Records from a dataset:
┏━━

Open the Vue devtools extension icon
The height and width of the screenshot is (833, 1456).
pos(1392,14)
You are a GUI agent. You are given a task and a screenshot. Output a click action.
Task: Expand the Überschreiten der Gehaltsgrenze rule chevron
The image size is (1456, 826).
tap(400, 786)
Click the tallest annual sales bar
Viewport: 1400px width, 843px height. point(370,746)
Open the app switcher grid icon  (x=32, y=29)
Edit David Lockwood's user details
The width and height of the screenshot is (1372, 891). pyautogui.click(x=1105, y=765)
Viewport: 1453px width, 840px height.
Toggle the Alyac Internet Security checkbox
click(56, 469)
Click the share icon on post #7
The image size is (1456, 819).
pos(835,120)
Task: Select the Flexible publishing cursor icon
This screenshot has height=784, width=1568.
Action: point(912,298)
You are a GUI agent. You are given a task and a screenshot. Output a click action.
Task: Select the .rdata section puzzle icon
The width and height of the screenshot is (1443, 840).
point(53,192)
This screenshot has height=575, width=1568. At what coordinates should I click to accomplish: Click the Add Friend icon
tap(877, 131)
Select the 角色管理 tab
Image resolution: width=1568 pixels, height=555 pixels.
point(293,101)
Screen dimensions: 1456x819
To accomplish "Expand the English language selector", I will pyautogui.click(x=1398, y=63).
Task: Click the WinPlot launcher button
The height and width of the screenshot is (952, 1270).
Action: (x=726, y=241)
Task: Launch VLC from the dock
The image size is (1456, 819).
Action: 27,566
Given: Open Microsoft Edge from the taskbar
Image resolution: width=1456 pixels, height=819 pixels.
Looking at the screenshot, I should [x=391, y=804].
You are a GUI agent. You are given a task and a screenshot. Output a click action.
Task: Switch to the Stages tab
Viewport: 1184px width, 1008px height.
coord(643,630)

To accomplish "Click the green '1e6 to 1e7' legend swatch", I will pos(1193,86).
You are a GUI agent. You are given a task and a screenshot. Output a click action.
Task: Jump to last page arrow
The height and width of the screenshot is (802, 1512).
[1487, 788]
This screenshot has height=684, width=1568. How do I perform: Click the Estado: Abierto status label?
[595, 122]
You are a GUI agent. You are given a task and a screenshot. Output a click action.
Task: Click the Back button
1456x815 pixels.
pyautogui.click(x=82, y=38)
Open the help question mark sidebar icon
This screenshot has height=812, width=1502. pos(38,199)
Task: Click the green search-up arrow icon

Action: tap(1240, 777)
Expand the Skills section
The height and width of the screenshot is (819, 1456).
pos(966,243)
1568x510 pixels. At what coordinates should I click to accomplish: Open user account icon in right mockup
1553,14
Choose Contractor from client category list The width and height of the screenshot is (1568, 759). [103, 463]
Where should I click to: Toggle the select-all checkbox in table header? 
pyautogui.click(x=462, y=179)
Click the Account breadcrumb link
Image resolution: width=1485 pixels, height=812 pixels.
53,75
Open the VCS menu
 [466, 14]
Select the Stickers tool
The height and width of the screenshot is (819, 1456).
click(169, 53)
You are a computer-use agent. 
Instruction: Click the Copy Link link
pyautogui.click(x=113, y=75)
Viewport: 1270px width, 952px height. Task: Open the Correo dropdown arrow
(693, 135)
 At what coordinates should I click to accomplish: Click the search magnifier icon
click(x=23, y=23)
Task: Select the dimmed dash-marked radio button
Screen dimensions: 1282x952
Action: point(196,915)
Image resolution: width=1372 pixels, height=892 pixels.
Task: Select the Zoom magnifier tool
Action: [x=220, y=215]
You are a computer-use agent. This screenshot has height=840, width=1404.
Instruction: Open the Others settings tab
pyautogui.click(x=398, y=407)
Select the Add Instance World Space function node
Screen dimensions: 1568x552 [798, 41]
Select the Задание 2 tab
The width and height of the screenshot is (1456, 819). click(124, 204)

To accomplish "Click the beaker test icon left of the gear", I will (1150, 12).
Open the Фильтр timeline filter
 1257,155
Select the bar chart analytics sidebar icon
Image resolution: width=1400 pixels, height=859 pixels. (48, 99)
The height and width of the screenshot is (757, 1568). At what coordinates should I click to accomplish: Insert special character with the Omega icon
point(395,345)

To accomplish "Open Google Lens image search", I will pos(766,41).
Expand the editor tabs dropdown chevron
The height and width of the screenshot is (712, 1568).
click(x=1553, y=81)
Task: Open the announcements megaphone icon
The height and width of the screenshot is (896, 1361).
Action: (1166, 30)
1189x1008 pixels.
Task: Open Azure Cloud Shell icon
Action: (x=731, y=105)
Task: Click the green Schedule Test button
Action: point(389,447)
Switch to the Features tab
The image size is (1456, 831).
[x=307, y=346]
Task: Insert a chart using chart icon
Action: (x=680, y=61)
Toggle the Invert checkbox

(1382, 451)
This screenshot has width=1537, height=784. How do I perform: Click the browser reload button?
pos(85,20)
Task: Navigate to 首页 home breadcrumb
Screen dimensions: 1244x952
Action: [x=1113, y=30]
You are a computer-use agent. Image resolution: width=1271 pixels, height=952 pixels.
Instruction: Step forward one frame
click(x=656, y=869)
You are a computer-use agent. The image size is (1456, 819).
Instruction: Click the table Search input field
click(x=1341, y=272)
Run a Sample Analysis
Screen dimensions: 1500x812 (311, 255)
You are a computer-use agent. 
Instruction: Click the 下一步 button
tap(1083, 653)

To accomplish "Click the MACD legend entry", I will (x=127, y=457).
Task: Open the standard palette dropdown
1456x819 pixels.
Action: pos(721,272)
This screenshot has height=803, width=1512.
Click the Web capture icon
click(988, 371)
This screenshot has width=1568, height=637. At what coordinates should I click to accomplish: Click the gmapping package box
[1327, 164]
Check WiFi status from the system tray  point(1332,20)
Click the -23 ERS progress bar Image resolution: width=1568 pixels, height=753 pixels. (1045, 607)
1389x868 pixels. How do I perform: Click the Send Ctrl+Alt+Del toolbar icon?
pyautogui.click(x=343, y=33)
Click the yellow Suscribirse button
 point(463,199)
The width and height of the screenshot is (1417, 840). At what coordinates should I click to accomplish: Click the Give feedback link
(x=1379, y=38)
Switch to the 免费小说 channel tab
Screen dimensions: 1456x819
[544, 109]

┗━━

Your answer should consist only of the lines above between the line holding "Open the VCS menu" and the line holding "You are a computer-use agent. The", inclusive, each transcribed exactly.

Open the VCS menu
 [466, 14]
Select the Stickers tool
The height and width of the screenshot is (819, 1456).
click(169, 53)
You are a computer-use agent. 
Instruction: Click the Copy Link link
pyautogui.click(x=113, y=75)
Viewport: 1270px width, 952px height. Task: Open the Correo dropdown arrow
(693, 135)
 At what coordinates should I click to accomplish: Click the search magnifier icon
click(x=23, y=23)
Task: Select the dimmed dash-marked radio button
Screen dimensions: 1282x952
Action: point(196,915)
Image resolution: width=1372 pixels, height=892 pixels.
Task: Select the Zoom magnifier tool
Action: [x=220, y=215]
You are a computer-use agent. This screenshot has height=840, width=1404.
Instruction: Open the Others settings tab
pyautogui.click(x=398, y=407)
Select the Add Instance World Space function node
Screen dimensions: 1568x552 [798, 41]
Select the Задание 2 tab
The width and height of the screenshot is (1456, 819). click(124, 204)

To accomplish "Click the beaker test icon left of the gear", I will (1150, 12).
Open the Фильтр timeline filter
 1257,155
Select the bar chart analytics sidebar icon
Image resolution: width=1400 pixels, height=859 pixels. (48, 99)
The height and width of the screenshot is (757, 1568). At what coordinates should I click to accomplish: Insert special character with the Omega icon
point(395,345)

To accomplish "Open Google Lens image search", I will pos(766,41).
Expand the editor tabs dropdown chevron
The height and width of the screenshot is (712, 1568).
click(x=1553, y=81)
Task: Open the announcements megaphone icon
The height and width of the screenshot is (896, 1361).
Action: (1166, 30)
1189x1008 pixels.
Task: Open Azure Cloud Shell icon
Action: (x=731, y=105)
Task: Click the green Schedule Test button
Action: point(389,447)
Switch to the Features tab
The image size is (1456, 831).
[x=307, y=346]
Task: Insert a chart using chart icon
Action: (x=680, y=61)
Toggle the Invert checkbox

(1382, 451)
This screenshot has width=1537, height=784. How do I perform: Click the browser reload button?
pos(85,20)
Task: Navigate to 首页 home breadcrumb
Screen dimensions: 1244x952
Action: [x=1113, y=30]
You are a computer-use agent. Image resolution: width=1271 pixels, height=952 pixels.
Instruction: Step forward one frame
click(x=656, y=869)
You are a computer-use agent. The image size is (1456, 819).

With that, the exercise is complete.